When comparing raw read error rates, we found no significant difference between any of the polymerases. However, when using barcode correction (consensus10), error rates gradually dropped as polymerase fidelity increased, resulting in a 3.9-fold error reduction for Platinum vs Platinum SuperFi. All polymerases resulted in significantly lower error rates than the standard fidelity Platinum Taq and the two highest fidelity polymerases, Phusion and Platinum SuperFi both resulted in significantly less error than all three lower fidelity polymerases, but were not different from each other. The observed effect of different polymerase fidelity in the barcoding PCR step of SSS indicates that raw error is predominantly the result of errors introduced in the adapter PCR or on the sequencer during cluster formation and/or sequence reading. These errors are corrected using the consensus10 data, allowing the effect of polymerase fidelity to be observed.
Next, we looked at the effect of polymerase fidelity on the percentage of consensus10 reads that had zero, one, two or three errors in each amplicon (Fig. 1d).
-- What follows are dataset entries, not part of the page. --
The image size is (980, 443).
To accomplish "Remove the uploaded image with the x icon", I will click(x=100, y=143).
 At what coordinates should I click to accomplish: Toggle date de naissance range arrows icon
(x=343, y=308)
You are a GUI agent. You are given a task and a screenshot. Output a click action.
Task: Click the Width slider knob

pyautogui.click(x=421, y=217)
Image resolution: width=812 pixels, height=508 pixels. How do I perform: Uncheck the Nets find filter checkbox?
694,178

For all amplicons, it is clear that the number of reads with zero errors increases with increasing polymerase fidelity while the number of reads with one error decreases. Reads with two errors are extremely rare in the PIK3CA and KIT amplicons but were consistently noted at ~0.025% of the total reads for the BRAF amplicon, regardless of the polymerase used. Further exploration of the BRAF data identified that the majority (all but 2) of the two error reads were due to CA to TT or AC to TT tandem errors at the first and second or second and third bases of BRAF codon 600 (Supplementary Table 1). When examining other data for the BRAF amplicon, generated using cell-free plasma DNA, cell line DNA and normal tissue DNA tested in ongoing projects, we found similar frequencies of these same tandem mutations in all samples (data not shown). Finally, we explored the COSMIC database for BRAF and again identified both TT tandem mutations reported (Supplementary Table 1), indicating that our data is not a technical artifact of SSS.
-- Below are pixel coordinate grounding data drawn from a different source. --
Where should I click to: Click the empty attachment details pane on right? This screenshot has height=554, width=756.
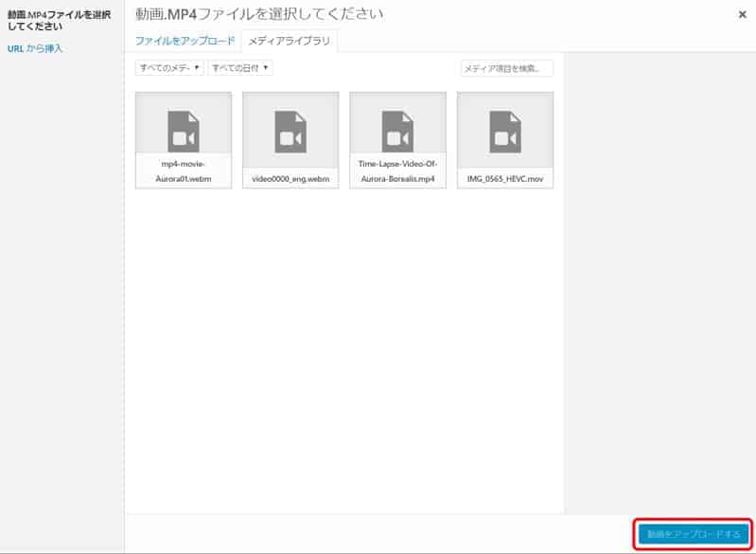tap(659, 284)
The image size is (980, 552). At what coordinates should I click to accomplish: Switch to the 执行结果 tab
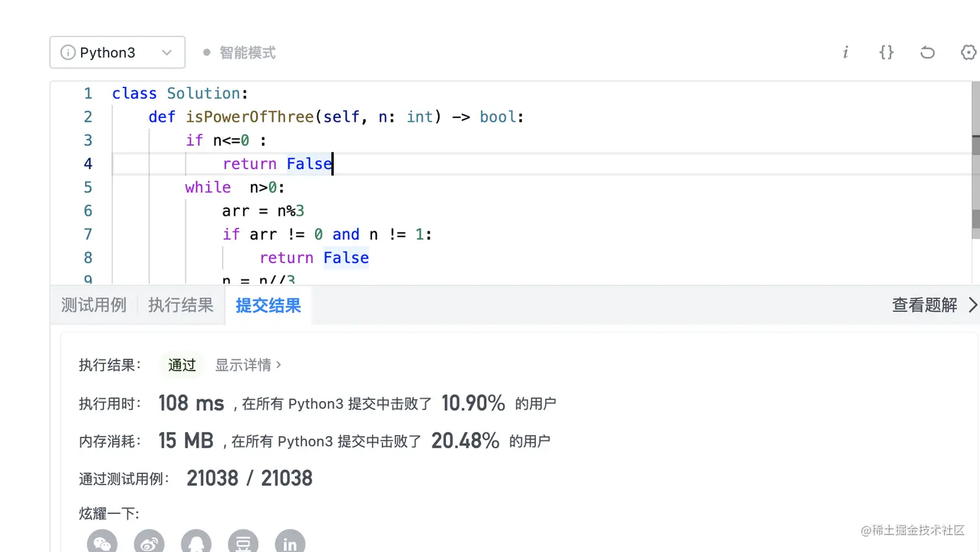181,305
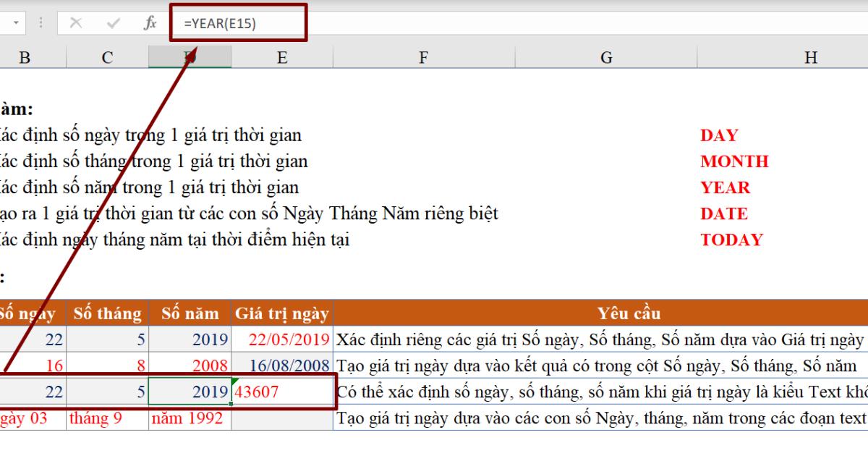Select the DATE function label in red
This screenshot has width=868, height=456.
point(724,214)
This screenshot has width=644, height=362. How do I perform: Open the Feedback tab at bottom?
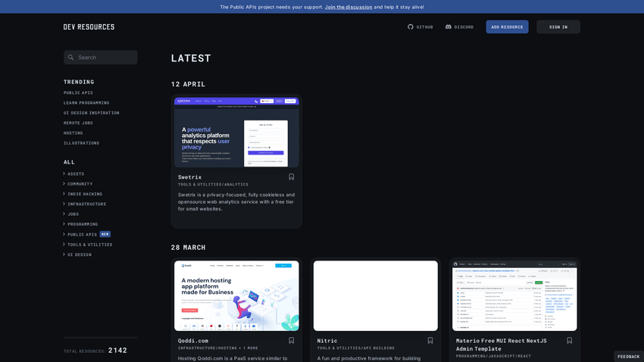pyautogui.click(x=628, y=356)
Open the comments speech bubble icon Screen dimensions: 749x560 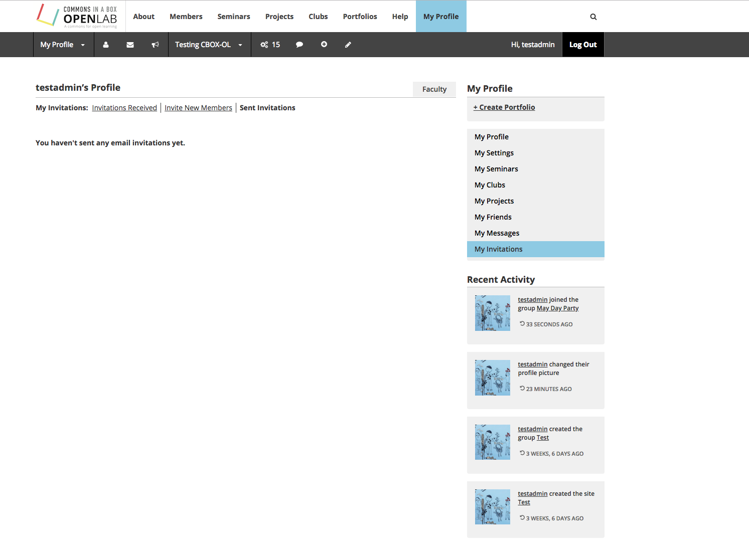(x=299, y=45)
Higher Fidelity Polymerases Correct A to G or T to C Transitions
Figure 2a shows consensus 10 error rates observed at each base position in each amplicon, and the effect of using different polymerases during the barcoding PCR (Absolute counts in Supplementary Fig. 1). Similar patterns of error frequency are observed but with different magnitudes of error. Indeed, we found significant correlation between error rate and base position for all polymerase combinations, indicating some degree of sequence context dependence that is similar across polymerases (Fig. 2b and Supplementary Fig. 2). Exploring this data further, we determined the base composition of each amplicon (Fig. 2c) and the types of errors introduced for each amplicon and polymerase. The most common errors observed were A to G transitions. A to G transitions predominated for both the PIK3CA and KIT amplicons, both of which contain a high A percentage in the reference strand. Correction of these transition errors by Phusion and Platinum polymerases is responsible for the significantly lower error rates observed for these two enzymes (Fig. 2d and Supplementary Fig. 3). The same is also true for the BRAF amplicons, although T to C transitions are more common (and are corrected by Phusion and Platinum SuperFi) since this amplicon is more T-rich. However, the BRAF amplicon also shows a relatively high A, C or G to T (consT) error that is not corrected by any polymerase. This high, uncorrected error is due to the tandem TT base changes discussed above and the fact that it cannot be corrected indicates either a non-polymerase related source of error such as physical base modification during processing or the real presence of these sequences at a very low level in the target DNA.
Effect of low versus high-fidelity polymerase in the adapter PCR
Next we evaluated the effect of using regular Platinum Taq (1X fidelity) versus Platinum SuperFi polymerase (>100X fidelity) in the adapter PCR. In both cases, Platinum SuperFi was used for the barcoding PCR step. Figure 3a shows the raw and consensus10 error for both polymerase combinations. No significant difference was found for either raw or consensus10 error, once again indicating that the majority or errors do not occur in the NGS library preparation but in subsequent procedures. Interestingly, regular Platinum Taq appears to give a slightly lower consensus10 error rate than Platinum SuperFi but this is most likely an artifact as Platinum Taq polymerase amplified approximately 50% fewer unique barcodes than Platinum SuperFi (Fig. 3b and Supplementary Fig. 4); resulting in artificially reduced sensitivity for the consensus10 analysis.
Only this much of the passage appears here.